Tidal dissipation and the formation of Kepler near-resonant planets
J.-B. Delisle, J. Laskar

TL;DR
This paper suggests that tidal dissipation played a key role in shaping the near-resonant configurations of Kepler multi-planet systems, especially for close-in planets, explaining their period ratios.
Contribution
It provides evidence that tidal dissipation can account for the near-resonant period ratios observed, especially highlighting the distance-dependent effects.
Findings
Close-in systems show different period ratio distributions than distant ones.
Tidal dissipation effects are stronger for close-in planets.
Distance-dependent distribution supports tidal dissipation as a formation mechanism.
Abstract
Multi-planetary systems detected by the Kepler mission present an excess of planets close to first-order mean-motion resonances (2:1 and 3:2) but with a period ratio slightly higher than the resonant value. Several mechanisms have been proposed to explain this observation. Here we provide some clues that these near-resonant systems were initially in resonance and reached their current configuration through tidal dissipation.
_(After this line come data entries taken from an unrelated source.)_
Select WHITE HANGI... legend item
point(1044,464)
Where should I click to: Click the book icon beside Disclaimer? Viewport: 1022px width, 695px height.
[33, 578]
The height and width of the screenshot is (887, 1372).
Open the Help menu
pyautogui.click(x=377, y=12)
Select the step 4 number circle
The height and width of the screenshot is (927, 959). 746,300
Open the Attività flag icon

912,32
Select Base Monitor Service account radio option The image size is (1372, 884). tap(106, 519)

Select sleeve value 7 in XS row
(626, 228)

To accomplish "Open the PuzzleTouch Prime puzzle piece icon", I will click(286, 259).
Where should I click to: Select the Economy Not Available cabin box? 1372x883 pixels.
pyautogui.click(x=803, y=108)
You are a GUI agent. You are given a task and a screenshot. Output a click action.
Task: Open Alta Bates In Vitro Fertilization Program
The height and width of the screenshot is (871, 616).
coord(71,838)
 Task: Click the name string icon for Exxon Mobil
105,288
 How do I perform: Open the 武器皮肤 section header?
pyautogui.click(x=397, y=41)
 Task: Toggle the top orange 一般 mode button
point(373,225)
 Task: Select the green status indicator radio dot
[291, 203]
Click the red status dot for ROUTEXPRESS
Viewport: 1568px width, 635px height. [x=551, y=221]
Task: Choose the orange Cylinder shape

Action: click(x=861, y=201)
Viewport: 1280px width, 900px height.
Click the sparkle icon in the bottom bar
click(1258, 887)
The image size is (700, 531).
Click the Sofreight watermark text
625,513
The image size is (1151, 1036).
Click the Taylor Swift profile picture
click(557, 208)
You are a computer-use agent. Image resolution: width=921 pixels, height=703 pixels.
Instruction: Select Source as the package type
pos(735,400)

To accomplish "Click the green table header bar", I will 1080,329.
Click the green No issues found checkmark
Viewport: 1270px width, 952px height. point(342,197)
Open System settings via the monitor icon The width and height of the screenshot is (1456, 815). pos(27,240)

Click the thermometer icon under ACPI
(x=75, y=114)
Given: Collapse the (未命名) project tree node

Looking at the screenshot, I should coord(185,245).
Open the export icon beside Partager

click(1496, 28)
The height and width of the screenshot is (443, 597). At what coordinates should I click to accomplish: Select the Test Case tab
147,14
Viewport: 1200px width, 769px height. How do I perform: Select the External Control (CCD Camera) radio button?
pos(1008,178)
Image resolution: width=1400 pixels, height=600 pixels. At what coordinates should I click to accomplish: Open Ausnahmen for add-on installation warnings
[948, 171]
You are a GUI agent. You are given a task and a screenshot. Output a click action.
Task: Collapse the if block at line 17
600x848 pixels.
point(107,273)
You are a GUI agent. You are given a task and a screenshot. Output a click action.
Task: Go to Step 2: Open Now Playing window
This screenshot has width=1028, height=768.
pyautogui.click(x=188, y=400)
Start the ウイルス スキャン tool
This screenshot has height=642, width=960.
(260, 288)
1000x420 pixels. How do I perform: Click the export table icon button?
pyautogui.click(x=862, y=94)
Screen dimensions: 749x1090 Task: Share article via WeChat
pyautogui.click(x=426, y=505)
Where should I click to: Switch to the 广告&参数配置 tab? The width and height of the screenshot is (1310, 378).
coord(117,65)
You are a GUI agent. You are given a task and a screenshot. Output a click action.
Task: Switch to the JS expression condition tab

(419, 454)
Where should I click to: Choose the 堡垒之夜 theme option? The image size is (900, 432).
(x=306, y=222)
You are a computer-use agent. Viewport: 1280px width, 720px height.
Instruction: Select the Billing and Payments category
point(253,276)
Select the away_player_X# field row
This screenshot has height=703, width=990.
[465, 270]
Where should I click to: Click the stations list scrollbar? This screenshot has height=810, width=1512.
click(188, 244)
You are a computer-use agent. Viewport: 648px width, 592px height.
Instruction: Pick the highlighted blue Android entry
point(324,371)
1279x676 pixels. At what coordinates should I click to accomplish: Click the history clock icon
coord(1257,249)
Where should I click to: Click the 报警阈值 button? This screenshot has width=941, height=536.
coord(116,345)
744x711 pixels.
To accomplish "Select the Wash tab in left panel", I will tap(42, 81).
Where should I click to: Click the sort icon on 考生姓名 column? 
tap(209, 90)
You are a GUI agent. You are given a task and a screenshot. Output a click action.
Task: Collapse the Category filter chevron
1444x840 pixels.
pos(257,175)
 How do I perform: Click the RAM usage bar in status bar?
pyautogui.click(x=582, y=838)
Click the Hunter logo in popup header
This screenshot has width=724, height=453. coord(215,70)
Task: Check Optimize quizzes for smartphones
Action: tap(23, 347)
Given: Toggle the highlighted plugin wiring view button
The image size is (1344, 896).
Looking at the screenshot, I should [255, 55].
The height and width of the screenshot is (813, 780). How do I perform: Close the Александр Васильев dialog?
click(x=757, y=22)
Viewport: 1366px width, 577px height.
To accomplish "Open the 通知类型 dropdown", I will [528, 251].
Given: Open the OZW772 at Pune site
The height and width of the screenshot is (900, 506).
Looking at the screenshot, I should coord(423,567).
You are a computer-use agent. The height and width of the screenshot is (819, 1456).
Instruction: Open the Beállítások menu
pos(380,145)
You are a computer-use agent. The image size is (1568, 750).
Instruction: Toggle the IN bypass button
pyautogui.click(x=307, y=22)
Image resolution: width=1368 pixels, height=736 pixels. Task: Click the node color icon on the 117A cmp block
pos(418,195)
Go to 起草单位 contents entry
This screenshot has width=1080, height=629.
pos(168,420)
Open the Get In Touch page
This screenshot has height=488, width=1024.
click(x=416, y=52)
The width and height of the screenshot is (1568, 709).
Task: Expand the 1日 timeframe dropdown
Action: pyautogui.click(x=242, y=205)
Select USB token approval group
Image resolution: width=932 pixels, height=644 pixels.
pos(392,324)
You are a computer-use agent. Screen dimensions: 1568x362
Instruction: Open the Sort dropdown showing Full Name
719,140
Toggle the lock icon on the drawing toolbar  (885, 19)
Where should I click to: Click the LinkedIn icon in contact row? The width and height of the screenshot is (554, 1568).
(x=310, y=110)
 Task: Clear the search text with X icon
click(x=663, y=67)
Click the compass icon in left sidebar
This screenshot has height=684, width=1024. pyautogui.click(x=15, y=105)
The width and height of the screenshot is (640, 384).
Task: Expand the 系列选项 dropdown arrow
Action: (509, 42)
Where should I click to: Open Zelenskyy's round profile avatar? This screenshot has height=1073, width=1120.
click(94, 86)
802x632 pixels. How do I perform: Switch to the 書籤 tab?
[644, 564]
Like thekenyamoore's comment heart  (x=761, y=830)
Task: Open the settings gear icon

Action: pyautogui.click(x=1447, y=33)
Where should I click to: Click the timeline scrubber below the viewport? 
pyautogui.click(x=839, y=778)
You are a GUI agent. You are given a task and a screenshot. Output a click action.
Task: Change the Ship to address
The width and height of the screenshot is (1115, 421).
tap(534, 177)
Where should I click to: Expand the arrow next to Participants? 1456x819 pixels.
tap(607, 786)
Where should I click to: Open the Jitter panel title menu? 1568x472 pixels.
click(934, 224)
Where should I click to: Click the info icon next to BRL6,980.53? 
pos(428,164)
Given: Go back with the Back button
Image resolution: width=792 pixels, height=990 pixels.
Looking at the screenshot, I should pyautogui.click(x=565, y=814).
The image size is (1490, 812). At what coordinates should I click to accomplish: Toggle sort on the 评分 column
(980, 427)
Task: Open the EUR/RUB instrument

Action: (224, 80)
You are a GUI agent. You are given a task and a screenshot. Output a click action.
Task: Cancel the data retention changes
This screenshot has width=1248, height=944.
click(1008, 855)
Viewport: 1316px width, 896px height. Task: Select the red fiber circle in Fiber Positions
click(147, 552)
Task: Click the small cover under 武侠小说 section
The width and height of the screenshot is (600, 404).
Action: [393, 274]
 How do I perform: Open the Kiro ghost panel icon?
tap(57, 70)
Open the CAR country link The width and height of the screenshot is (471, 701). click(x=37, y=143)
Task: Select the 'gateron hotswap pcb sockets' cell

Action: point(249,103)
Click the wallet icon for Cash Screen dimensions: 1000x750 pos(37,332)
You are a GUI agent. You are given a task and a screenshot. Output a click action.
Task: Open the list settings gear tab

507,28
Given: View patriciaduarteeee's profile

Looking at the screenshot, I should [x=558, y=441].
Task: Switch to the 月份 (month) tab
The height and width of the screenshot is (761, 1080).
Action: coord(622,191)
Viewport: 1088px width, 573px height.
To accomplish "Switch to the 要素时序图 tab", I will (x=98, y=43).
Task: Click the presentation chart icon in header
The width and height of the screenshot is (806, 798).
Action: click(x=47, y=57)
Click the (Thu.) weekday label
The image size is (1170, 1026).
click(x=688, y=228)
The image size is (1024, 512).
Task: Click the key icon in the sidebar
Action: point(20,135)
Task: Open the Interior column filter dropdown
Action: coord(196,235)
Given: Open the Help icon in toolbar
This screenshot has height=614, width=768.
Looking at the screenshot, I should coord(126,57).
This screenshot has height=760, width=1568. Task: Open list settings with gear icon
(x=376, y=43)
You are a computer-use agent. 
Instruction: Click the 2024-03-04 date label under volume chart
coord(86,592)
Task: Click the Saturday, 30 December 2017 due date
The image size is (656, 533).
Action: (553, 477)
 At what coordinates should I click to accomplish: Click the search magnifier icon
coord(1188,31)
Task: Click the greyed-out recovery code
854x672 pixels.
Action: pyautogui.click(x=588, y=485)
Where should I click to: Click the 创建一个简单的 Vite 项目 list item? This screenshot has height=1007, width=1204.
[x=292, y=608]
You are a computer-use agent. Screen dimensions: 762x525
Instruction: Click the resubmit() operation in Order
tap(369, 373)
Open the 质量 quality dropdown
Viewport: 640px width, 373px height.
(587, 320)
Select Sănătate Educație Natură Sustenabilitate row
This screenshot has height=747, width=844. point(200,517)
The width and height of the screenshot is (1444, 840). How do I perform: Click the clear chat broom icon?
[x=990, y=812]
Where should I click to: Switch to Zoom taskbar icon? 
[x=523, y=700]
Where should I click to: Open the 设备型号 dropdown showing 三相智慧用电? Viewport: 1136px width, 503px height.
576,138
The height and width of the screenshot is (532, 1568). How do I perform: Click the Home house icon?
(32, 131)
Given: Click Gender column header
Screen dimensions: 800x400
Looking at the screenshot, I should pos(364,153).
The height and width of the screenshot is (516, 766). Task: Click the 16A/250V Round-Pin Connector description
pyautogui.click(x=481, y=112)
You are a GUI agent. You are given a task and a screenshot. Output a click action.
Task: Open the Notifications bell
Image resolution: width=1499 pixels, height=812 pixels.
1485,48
The argument that has been opposed to this scenario is that it only applies to the close-in systems and not to the farthest ones for which the tidal effect is too weak. Using the catalog of KOI of the Kepler mission, we show that the distributions of period ratio among the most close-in planetary systems and the farthest ones differ significantly. This distance dependent repartition is a strong argument in favor of the tidal dissipation scenario.